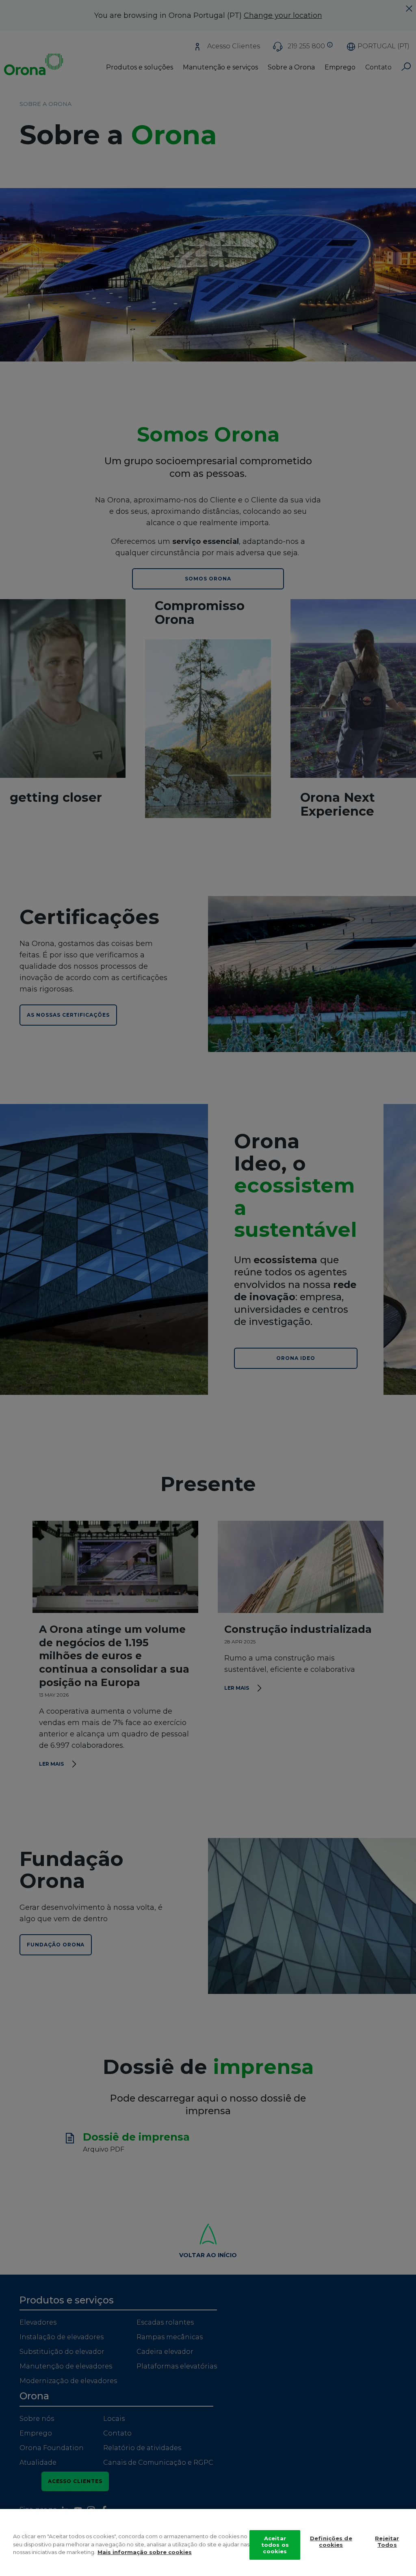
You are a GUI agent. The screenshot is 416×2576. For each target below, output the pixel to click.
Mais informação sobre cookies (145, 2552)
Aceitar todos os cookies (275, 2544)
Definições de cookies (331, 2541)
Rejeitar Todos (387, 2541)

------------

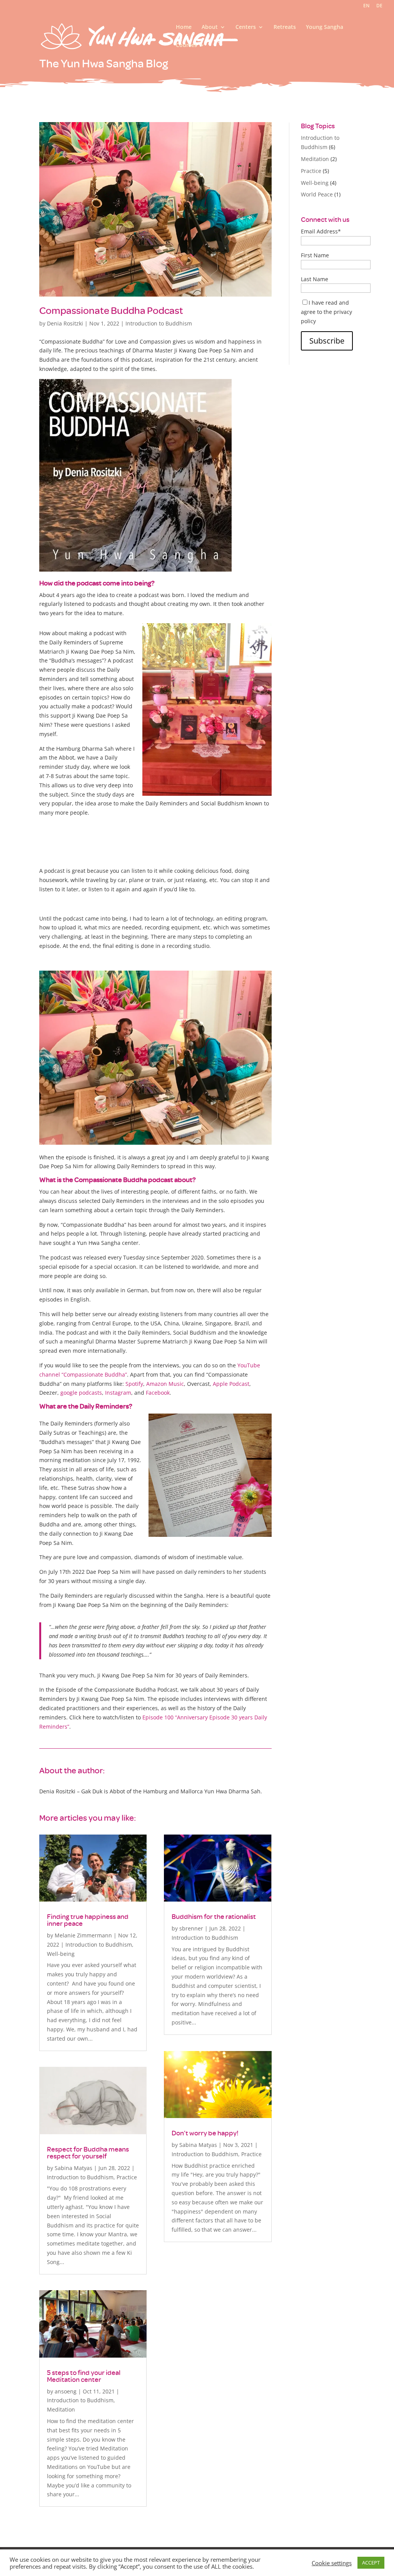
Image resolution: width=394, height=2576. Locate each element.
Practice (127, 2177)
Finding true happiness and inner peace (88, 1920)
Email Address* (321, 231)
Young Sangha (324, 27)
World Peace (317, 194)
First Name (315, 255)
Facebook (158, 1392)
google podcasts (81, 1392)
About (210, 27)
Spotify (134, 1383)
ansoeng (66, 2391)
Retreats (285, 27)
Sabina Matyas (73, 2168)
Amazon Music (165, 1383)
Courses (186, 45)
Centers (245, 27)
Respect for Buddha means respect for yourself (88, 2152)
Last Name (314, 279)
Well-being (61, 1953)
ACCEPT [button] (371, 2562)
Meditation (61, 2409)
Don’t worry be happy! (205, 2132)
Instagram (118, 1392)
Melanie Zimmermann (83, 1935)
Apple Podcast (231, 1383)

------------

**REQUIRED ACTION**
Taking the entries above, restate exactly those lines that fall between the line with "You are a GUI" and the line with "Rejeitar Todos (387, 2541)", keeping both of those lines too.

**SOLUTION TO THIS EXERCISE**
You are a GUI agent. The screenshot is 416×2576. For each target below, output the pixel to click.
Mais informação sobre cookies (145, 2552)
Aceitar todos os cookies (275, 2544)
Definições de cookies (331, 2541)
Rejeitar Todos (387, 2541)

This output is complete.